Has the Human Engineer Become Obsolete? On the Contrary, Their Role is More Critical Than Ever

Can AI coding assistants replace human engineers? I believe the answer is no, at least not in the current technological landscape.

Through my recent work on several customer proof-of-concepts, I’ve observed that AI coding tools following the Vibe Coding methodology excel at rapid prototyping when provided with clear specifications. They perform exceptionally well for straightforward tasks—implementing specific fixes, adjusting styles, or building simple applications like Todo lists or Snake games. For these well-defined, isolated tasks, AI assistants demonstrate remarkable efficiency.

However, when dealing with more complex systems, AI tools can become problematic for two main reasons. First, when the optimal solution or architectural direction isn’t immediately clear, the AI tends to pursue a single approach relentlessly (as we say in Chinese, “一条道走到黑”—going down one path to the bitter end), unable to pivot or reconsider alternative strategies. This behavior can consume valuable time through endless response cycles, retries, and iterations, ultimately leading to a frustrating development experience.

The second challenge emerges when systems grow in complexity: AI assistants often lack a global view and fail to tackle issues systematically. Rather than starting small, ensuring each component works independently, and then integrating them methodically, current AI tools tend to address everything simultaneously. This approach leads to a cascade of interconnected problems across multiple components, making debugging exponentially more difficult and time-consuming. The result is often a chaotic development cycle where developers spend more time waiting for AI responses and untangling complex issues than actually making progress.

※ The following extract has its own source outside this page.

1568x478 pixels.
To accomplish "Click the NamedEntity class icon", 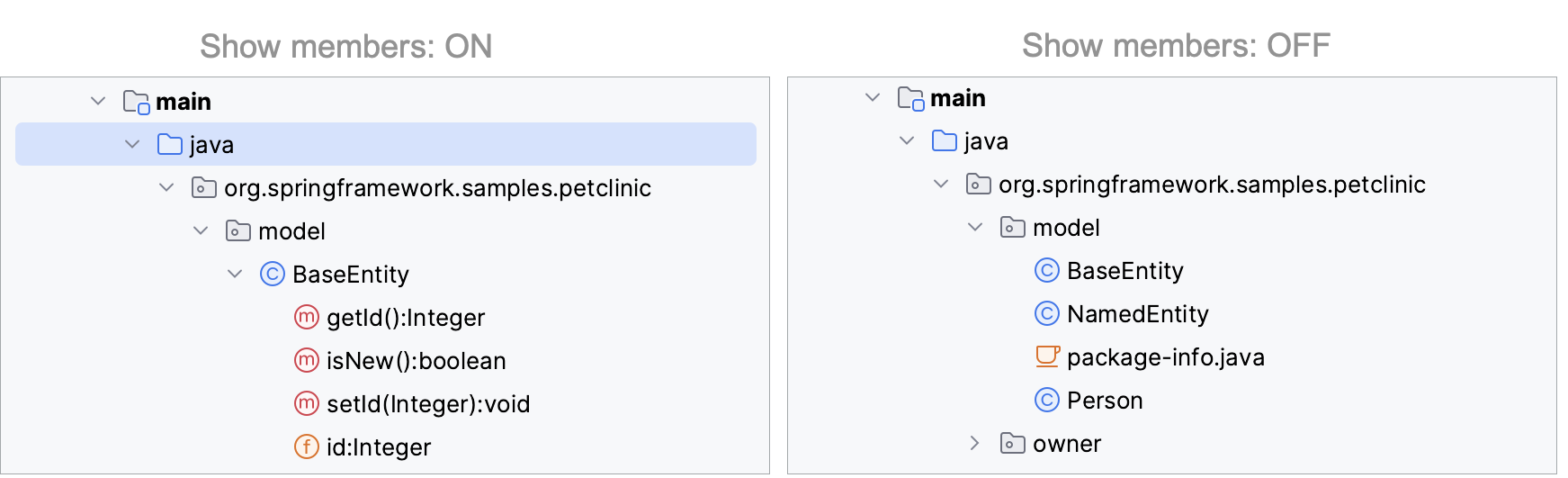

In these situations, human intervention becomes essential. Engineers must step in to provide clear direction and architectural guidance, even if that insight comes from consulting other AI tools with better contextual understanding. Once a clear path is established, coding assistants can effectively implement solutions based on specific requirements. Often, the most successful approach involves breaking down complex problems into smaller, manageable modules, ensuring each component functions correctly before integration.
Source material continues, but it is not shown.